Mas em momento algum proíbe que se convide todos os candidatos para apresentar suas propostas. Quem não lembra, na última eleição presidencial, da participação do “Padre Kelmon”, candidato laranja bolsonarista, participando nos debates das grandes emissoras de TV, enquanto Leonardo Péricles (UP) foi impedido de participar? Ou mesmo na atual eleição municipal, que em São Paulo Pablo Marçal (PRTB), o “coach” bolsonarista, de um partido que não possui representação na Câmara dos Deputados, tem todos os holofotes da grande mídia voltados para si enquanto Ricardo Senese (UP), um metroviário que tem propostas consequentes e profundas não é chamado para nenhum debate? Qual é o critério? Isso sem mencionar a ausência de democracia no acesso ao programa eleitoral obrigatório, no qual a Unidade Popular, por não ser um racha de outro partido e ser uma expressão original dos trabalhadores organizados, não pode contar com nem um segundo de TV e Rádio para expor seu programa.
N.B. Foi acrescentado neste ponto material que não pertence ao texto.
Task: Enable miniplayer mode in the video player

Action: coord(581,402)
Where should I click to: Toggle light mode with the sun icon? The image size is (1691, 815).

Por outro lado, essa condição extremamente desigual não desanima os militantes do partido das lutas. Pelo contrário: tu vais nos encontrar nas praças, nas favelas, no transporte público, ocupações urbanas, portas de fábricas e empresas sempre com a disposição que nos caracteriza e que nos possibilita crescer em terreno adverso. Nessas eleições, em Florianópolis, estamos apresentando nosso programa através da candidatura de Amanda Wenceslau (80.123), a única jovem preta disputando um assento na câmara de vereadores na cidade, e do Professor Pedro (80.000), trabalhador da educação na rede estadual.
Essas candidaturas são apoiadas por movimentos que constroem a UP, como o Movimento de mulheres Olga Benario, o Movimento Luta de Classes (MLC) e o MLB, Movimento de Luta nos Bairros, Vilas e Favelas, conhecido pelas campanhas nacionais de ocupações contra a fome. No último 7 de setembro, na ocupação da rede Carrefour na campanha “Pátria sem Fome”, o MLB conquistou 13.500 cestas básicas para famílias sem teto. Em Florianópolis, o MLB constroi a ocupação Anita Garibaldi, que após 3 anos de luta, conquistou o terreno para a construção do Habitacional Anita Garibaldi, fazendo mais pelo combate ao déficit habitacional do que as últimas gestões da prefeitura.
A legalização e atuação da Unidade Popular comprova que os trabalhadores têm disposição para se organizar de forma independente enquanto classe, superando o personalismo político e arregaçando as mangas para realizar a tarefa que é impossível de terceirizar para o parlamento: mudar a correlação de forças real entre as classes no Brasil.
Como diz a música, quem ama o passado não vê (e não quer que vejam!) que o novo sempre vem. Mas ele vem, a verdadeira novidade brota das vielas, luta com a independência e ousadia típicas de um povo que não tem nada a perder, mas tudo a conquistar. Essa novidade chama-se Unidade Popular pelo Socialismo e está de portas abertas para quem tem disposição de lutar por uma mudança radical em Florianópolis e no Brasil.
Júlia Andrade Ew é presidente estadual da Unidade Popular pelo Socialismo.